(Source information begins)
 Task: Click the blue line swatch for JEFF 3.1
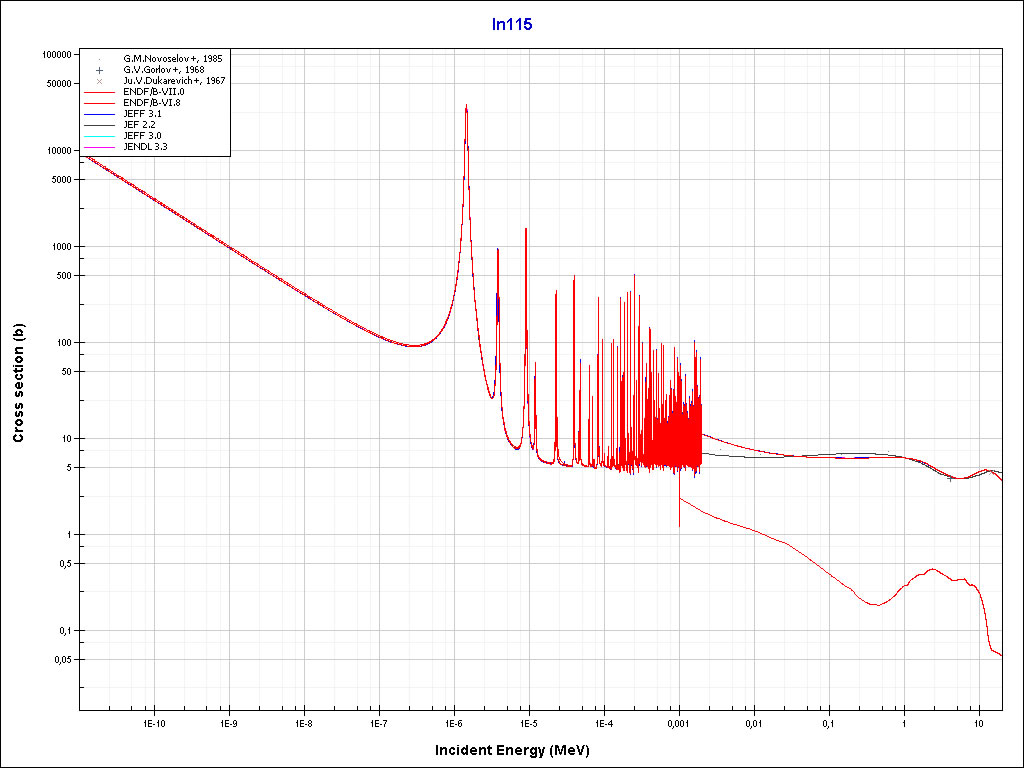click(x=100, y=114)
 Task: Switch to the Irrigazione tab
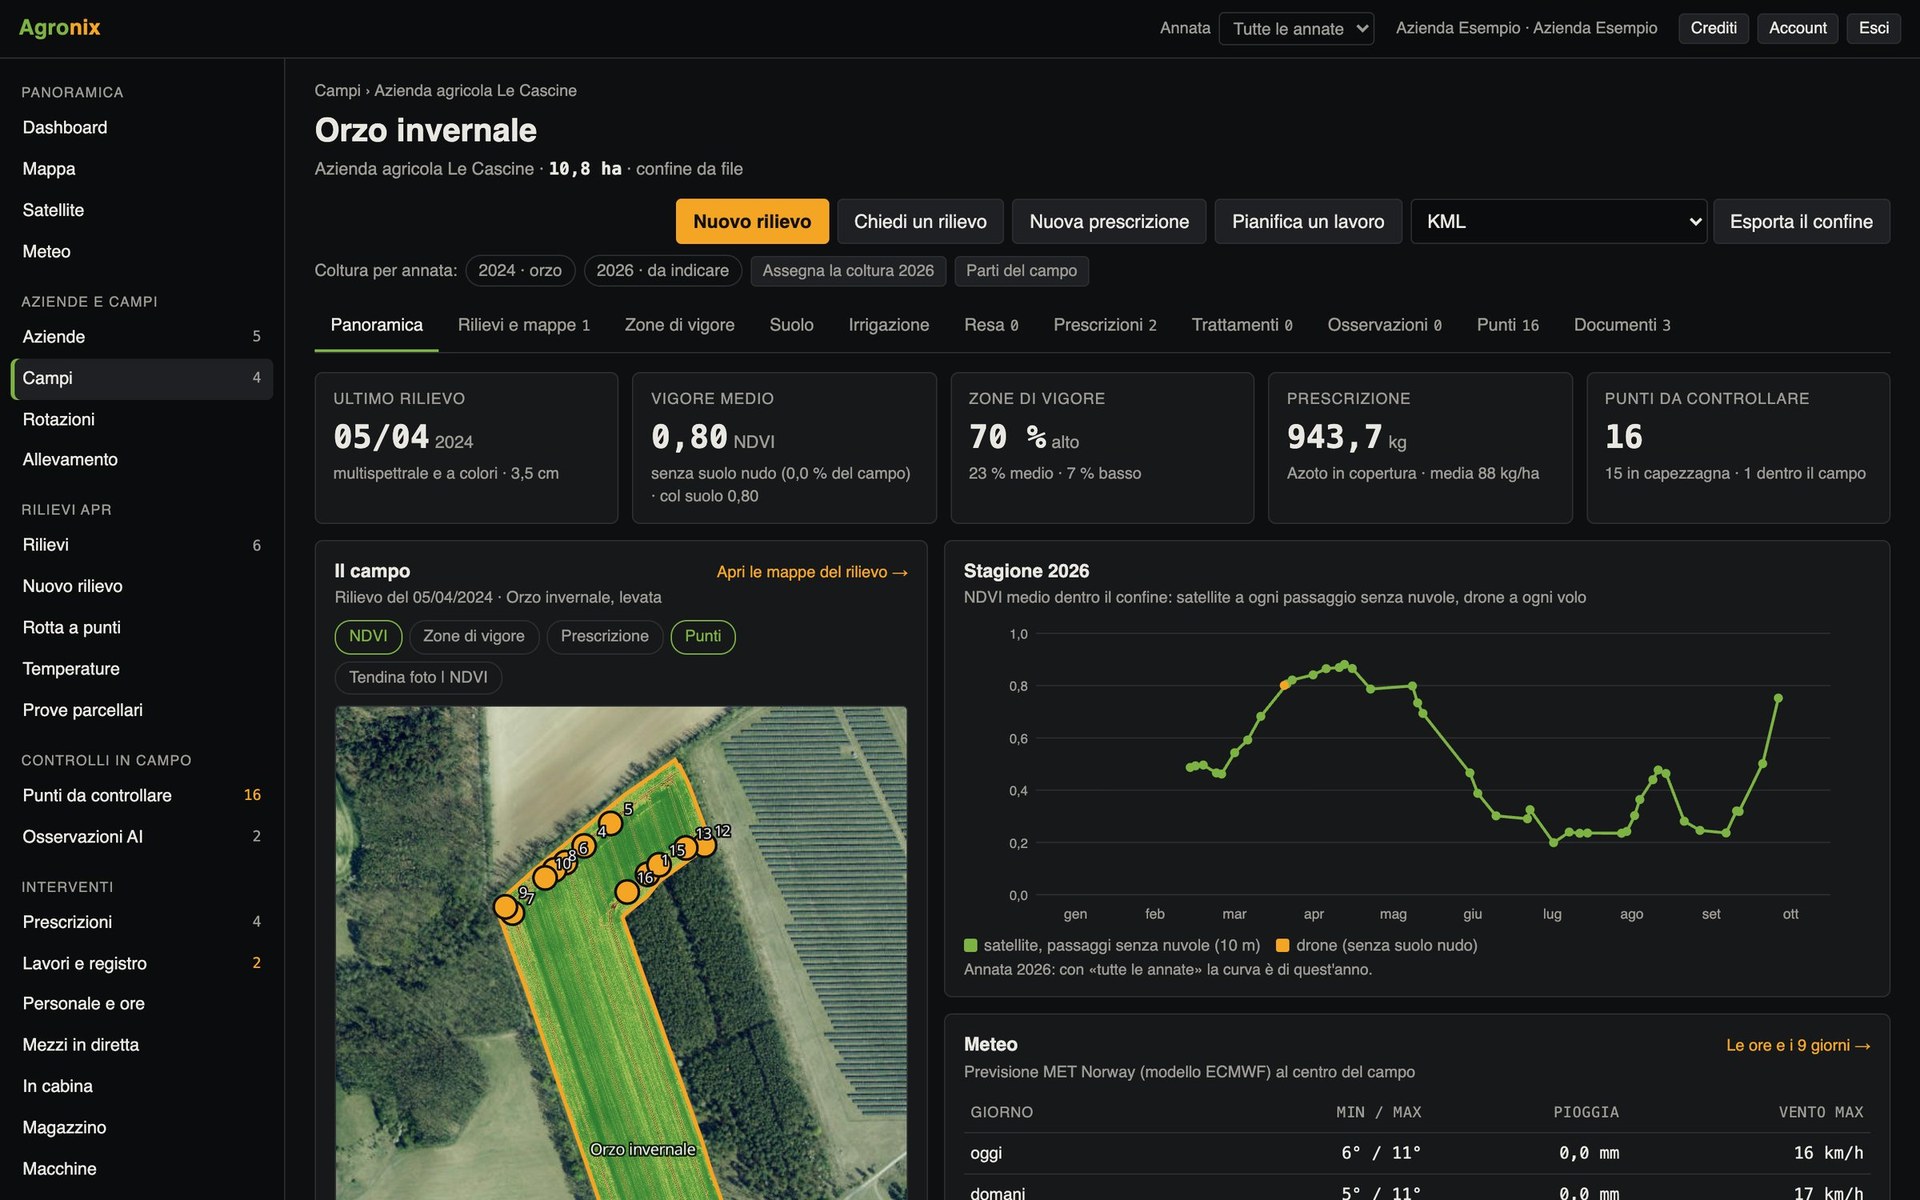[889, 325]
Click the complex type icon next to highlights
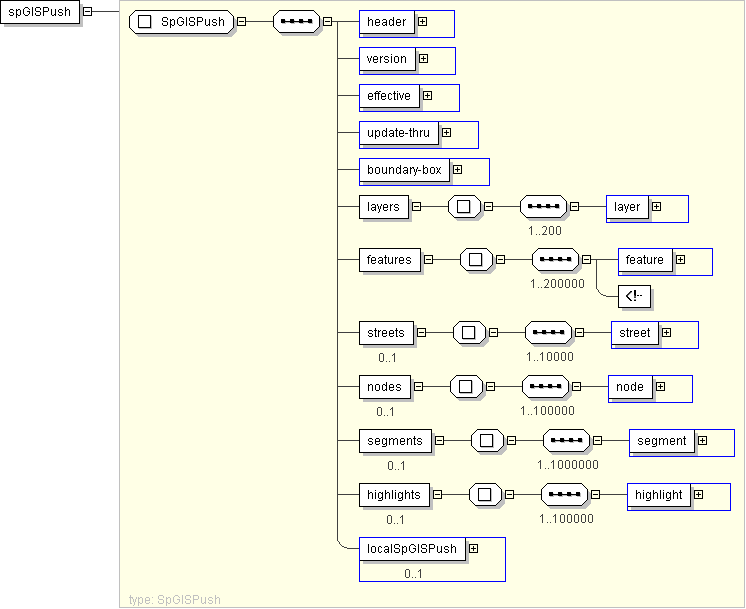 coord(484,494)
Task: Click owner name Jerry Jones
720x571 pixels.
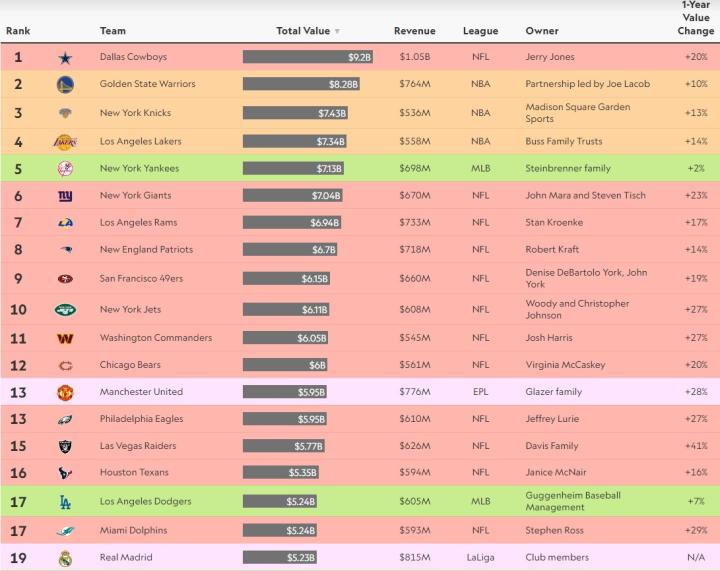Action: pyautogui.click(x=551, y=58)
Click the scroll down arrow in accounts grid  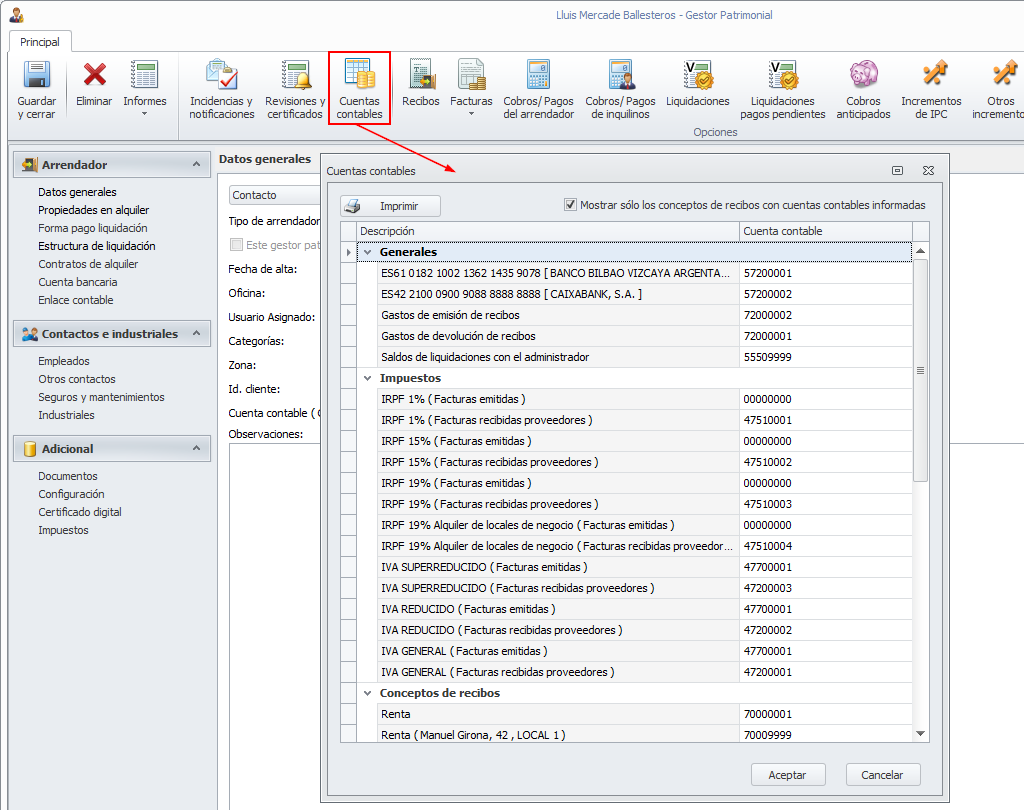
(Source information ends)
Task to complete: A word-for-word copy of the records is needed, one that contains no pictures.

Expected answer:
 Task: Click the blue line swatch for JEFF 3.1
click(x=100, y=114)
 Task: Switch to the Irrigazione tab
[889, 325]
Click the complex type icon next to highlights
 coord(484,494)
Task: Click owner name Jerry Jones
720x571 pixels.
Action: pyautogui.click(x=551, y=58)
Click the scroll down arrow in accounts grid  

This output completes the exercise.